Three objectives are then combined into a weighted sum [5] (Eq. (5)). $${\text{min}}_{x,y,z}[{\lambda }_{\text{c}}{C}^{\text{TOT,S}}+{\lambda }_{\text{a}}{\text{UA}}^{\text{TOT,S}}+{\lambda }_{\text{e}}{\text{EM}}^{\text{TOT,S}}],$$(5) with x technology options, y their capacities and z neighbourhood locations, subject to local energy demands and input parameters.

λ_i are the weights of the three objectives i in the combined objective function, with Σ_iλ_i = 1 and λ_i ∊ [0, 1].

The objective function is solved through a deterministic GAMS optimisation [15] with the CPLEX solver v12.4.0.1 [16], and an OPTCR of 0%. Full details of the model implementation can be found in previous work of the authors regarding the single-objective cost minimisation model [1] and the multi-objective cost-unavailability minimisation model [2].

Fig. 1 Central energy system design objectives. (Adapted from [3].)

Fig. 2 Black-box diagram of energy supply options. AC, absorption chiller; B, boiler; CHP, micro combined heat and power unit; Cpipe, cooling pipeline; G, gas heater; MG, microgrid electricity sharing; Hpipe, heating pipe; PV, photovoltaic unit; Dump, dump load; CST, cold storage unit; EST, electrical storage unit; HST, hot storage unit; NG, natural gas; Cload, cooling load; Eload, electrical load; Hload, heating load [3].

3 Results

3.1 Case study

A fictitious 5-house Adelaide-based residential neighbourhood is analysed based on a three objective energy system design trade-off by varying the different objective weights. Location-specific inputs for a typical day in each season are used: climatological data, technical specifications of units, costs, tariffs, regulations and spatial distributions of hourly average energy demands for a typical day in each season [kW].
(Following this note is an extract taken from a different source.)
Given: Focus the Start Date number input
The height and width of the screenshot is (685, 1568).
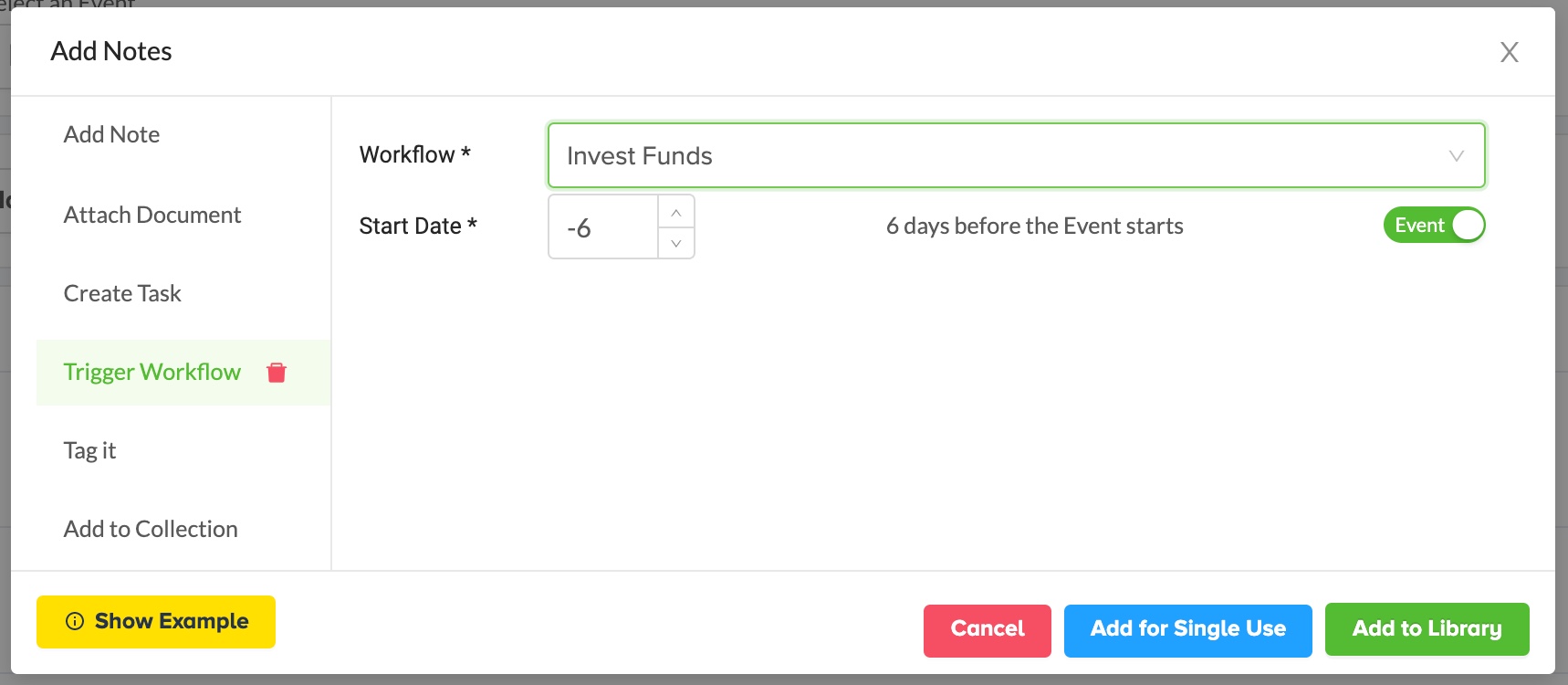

Total neighbourhood installed unit capacities of selected lambda values (λ) for the three trade-offs are summarised in Table 2. Cost (C^TOT,S [kAUD y⁻¹]), CO₂ emissions (EM^S [tonCO₂ y⁻¹]) and unavailability (UA^TOT,S) is measured a log₁₀ the number of nines of availability (i.e. 3 nines = 99.9% availability).

Figure 3 illustrates selected design changes and Table 2 summarises key results of the different designs. In between the illustrated designs, the transition is more gradual with an increasing number of microgrid-available CHP units and batteries. Available PV units are installed in all houses until λ_c = 0.230, from this point on batteries start to appear. From here the trade-off is more gradual as both PV and CHP are available to charge the increasing storage capacity provided by the batteries. Discrete jumps between Pareto points occur due to the discrete relationship between unavailability and unit capacity, although this relationship is component dependent and can be changed in the model [2]. A 31% drop in unavailability, i.e. a 1 nine increases availability, and a small cost increase of 7.2% occurs between the first and second point (λ_c = 1.000 and λ_c = 0.410 respectively). The only installed neighbourhood CHP unit capacity increases here as it now becomes available for export into the microgrid as well as meeting the demand from its accommodating house. The latter design represents the highest availability increase for the lowest additional cost (largest gradient).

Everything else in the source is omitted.